At the coronation – the award for Ugliest Crown Ever in a Hallmark Movie goes to the monstrosity that gets put on Nate’s head. But afterwards, Suzy doesn’t know if she wants to go to the ball, because she’s unsure, and you know, all that Tradition talk has messed with her head. And Avery, fulfilling her set role of being the brat who just wants to go to the party, talks her into going.
Props to the dancers in this movie, as there are a lot more than any of the other movies. There is still a staircase, and she makes an entrance, stopping conversation, except for one guy who was clearly near a boom mike and kept in character the entire way through “Oh, she’s stunning, grumble grumble grumble.”
And they dance together – while no one else is. Aww.
They are off to have a moment, and share some champagne, but Nate is waylaid by Ginny, who gracefully concedes the floor to Suzy, but Suzy sees only the very nice good-bye, and sad times are beginning, and then brought home by Queen Mom who just hammers home that Suzy is not from Cambria, ergo she is not right for her son, so Suzy escapes from the palace in the middle of the night. Queen Bitch!
Suzy is not wallowing in the sad times, and her landscape architecture business is thriving. But Nate is not over Suzy, at all, and Queen Mom is calling out NonSassyFriend John’s behavior (like with Mrs. Waller, and the fact that the plan of Nate seeing Suzy in his natural habitat) wasn’t a good idea. And NonSassyFriend proves that he is, in fact, a Sassy Friend with a Capital S by saying that his job is all about making sure Nate is happy. Good for you, SassyFriend John! Suck it, Queen Mom!

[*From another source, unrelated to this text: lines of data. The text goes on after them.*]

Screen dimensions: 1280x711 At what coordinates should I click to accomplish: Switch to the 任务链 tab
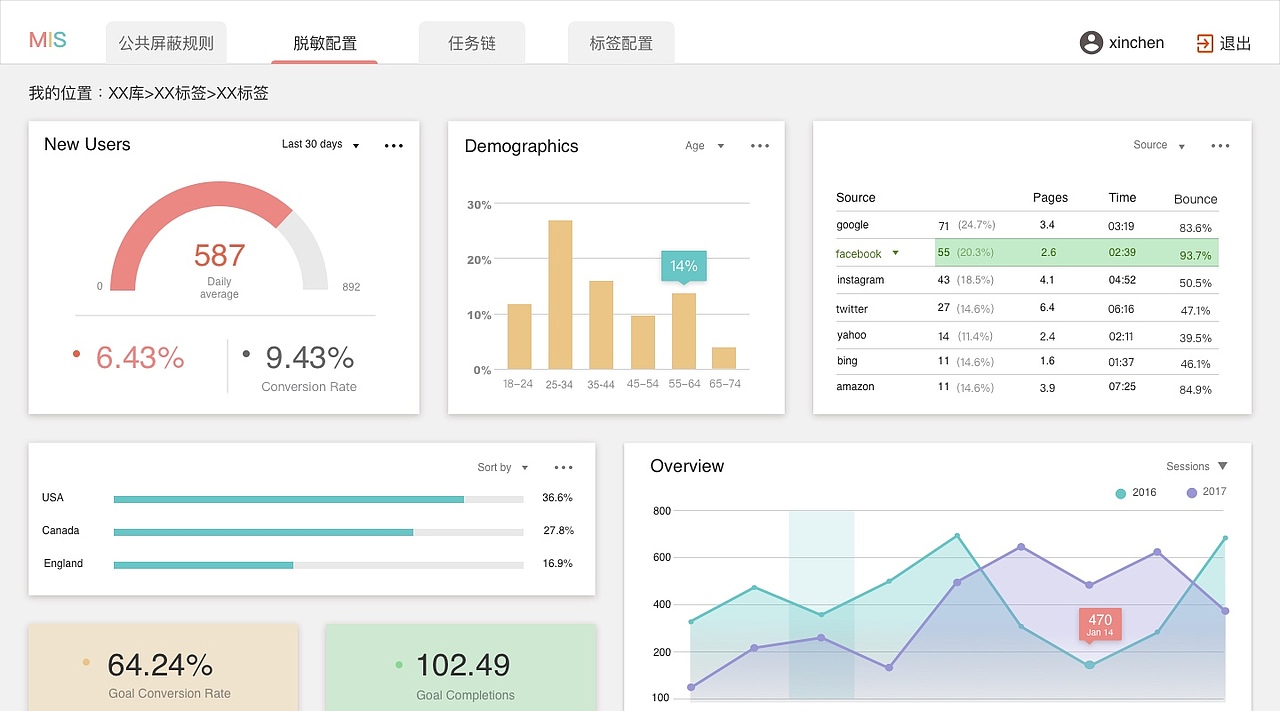click(x=471, y=42)
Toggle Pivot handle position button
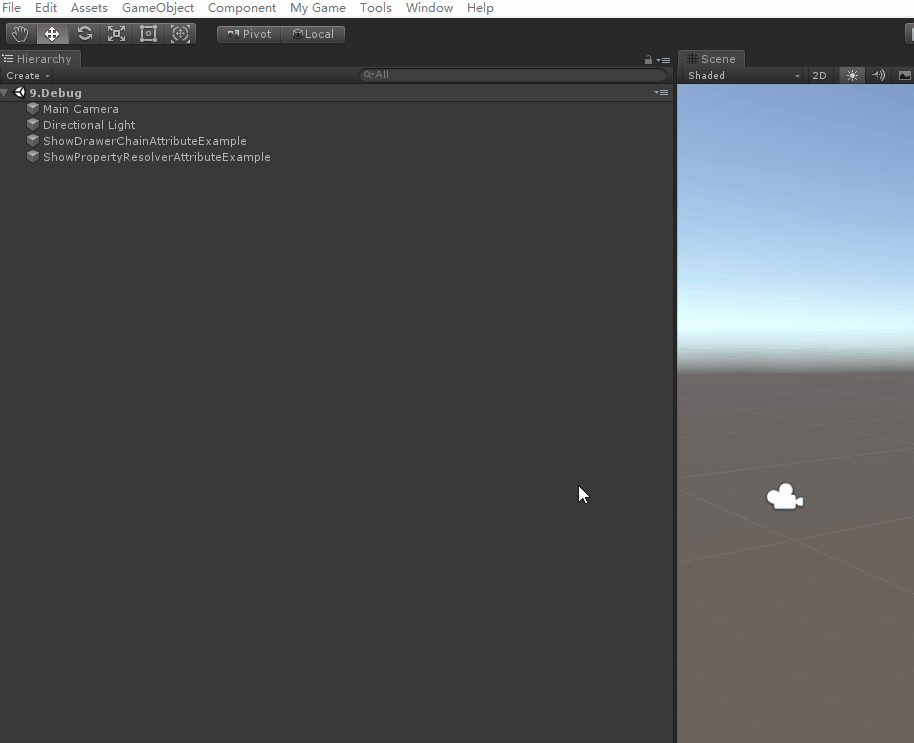Viewport: 914px width, 743px height. 249,34
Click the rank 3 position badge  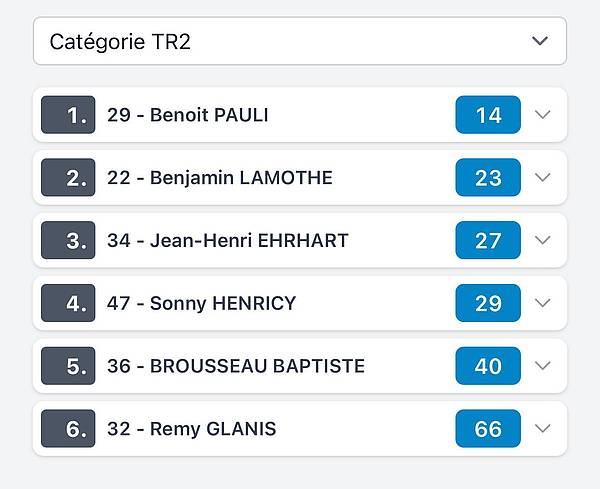68,241
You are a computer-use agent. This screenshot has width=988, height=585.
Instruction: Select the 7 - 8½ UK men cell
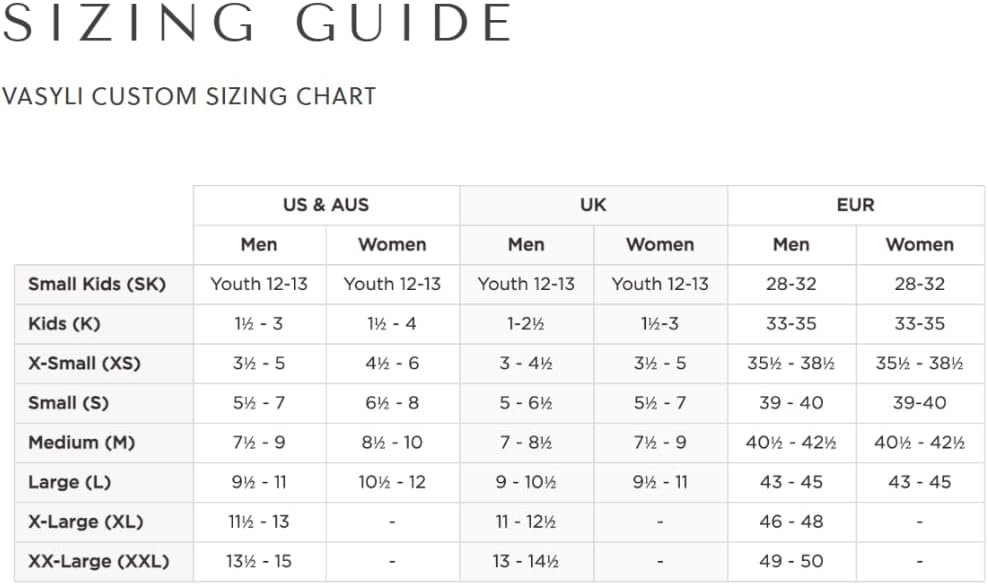tap(526, 443)
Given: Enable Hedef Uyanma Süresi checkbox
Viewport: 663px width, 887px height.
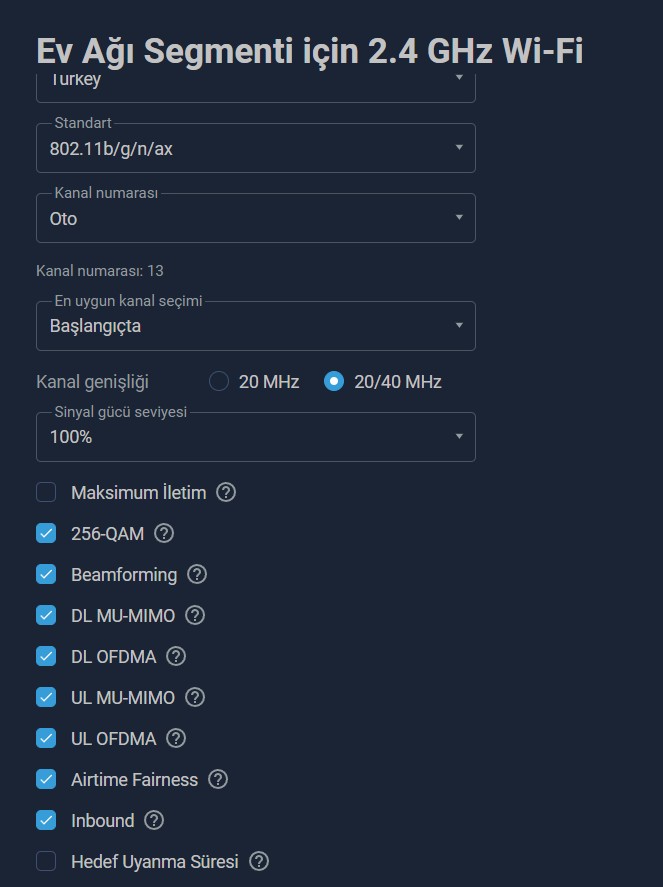Looking at the screenshot, I should (46, 862).
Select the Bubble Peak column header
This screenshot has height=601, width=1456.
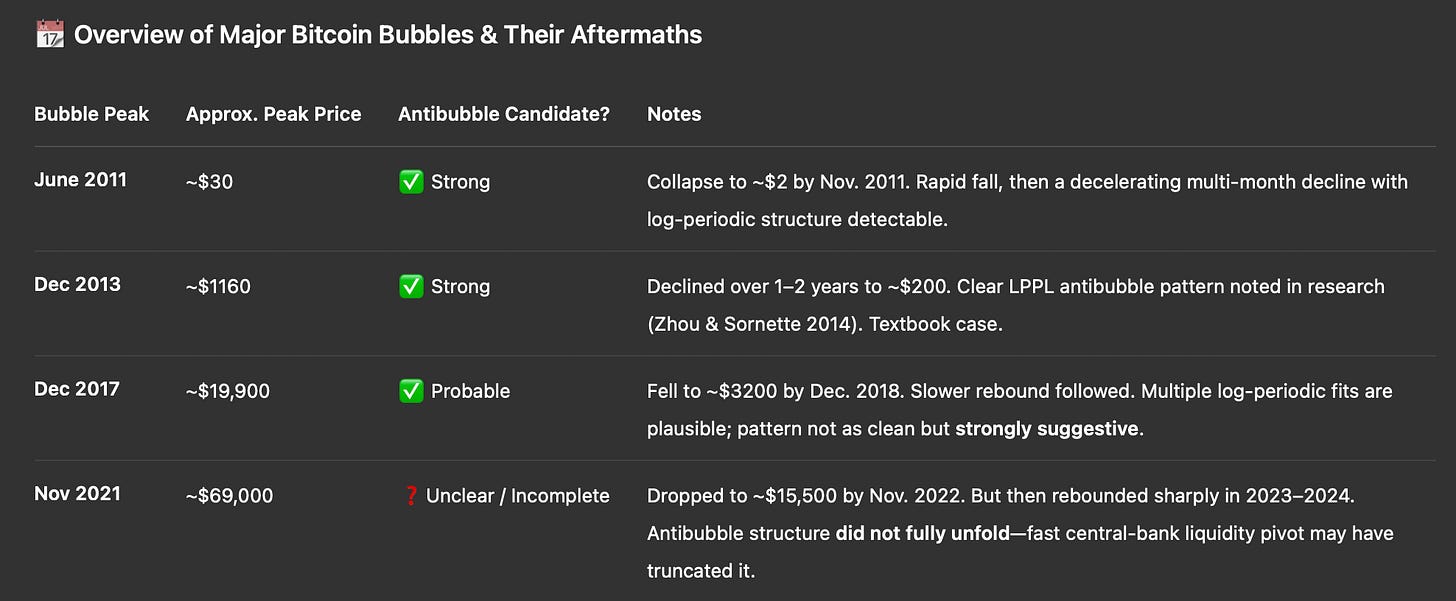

Nate is working in his Royal Garden in his St Simons Island Garden Center button down. Aww. But Nate is super-duper pissed at his mom, and basically is saying F-U to Tradition, and by stating that he’s in love with Suzy, Queen Mom is thoroughly taken aback and immediately backpedals all her officiousness and meddling because oh, her sonny-boy is in love. Sunshine and unicorns in Cambria, people!
Back in St. Simons, Avery drops Suzy back at the magic Lovers’ Oak tree, which is now covered in Christmas lights, and Nate is waiting for her, with his heirloom engagement ring and a lovely proposal about rewriting tradition. And to say that she’s shocked is an understatement, but that’s nothing compared to the fact that both her parents and his mom and newly-christened SassyFriend John are hiding behind the tree spying on the engagement.
And they’re done.
Now, this was a very predictable, nice movie, marred by the fact that I didn’t like the actress playing Suzy at all, and I thought Nate was too scrawny. I did appreciate that there was minimal sad times. But how did it compare to the book?
Not to be mistaken for
The book by Rachel Hauck had a lot more sex in it, and WAY more Jesus. I’m serious – from what I remember, all they did was pray and kiss and kiss and pray and talk about how Jesus would lift them up and their strength was in Him. And that’s lovely and that’s wonderful and that is NOT why one reads this type of book. And I remember one scene in the book where they actually pray all night in the King’s favorite outdoor chapel, and then get interrupted by Sketchy Paparazzi Guy who infers that they did more than pray overnight, wink wink, nudge, nudge, say no more. I remember really hating the book. But hey, she’s a published author, who got a movie option, and I’m sitting here recapping her work, so who’s the winner?
All in all, not a major installment in the royal Hallmark movie genre. And even though it was supposed to be part of the “Spring Fever” marathon, the fact that there was almost no sun at all throughout this movie tells me it was filmed in November. I’d much rather not have to experience this one again, but I will, just so you don’t have to.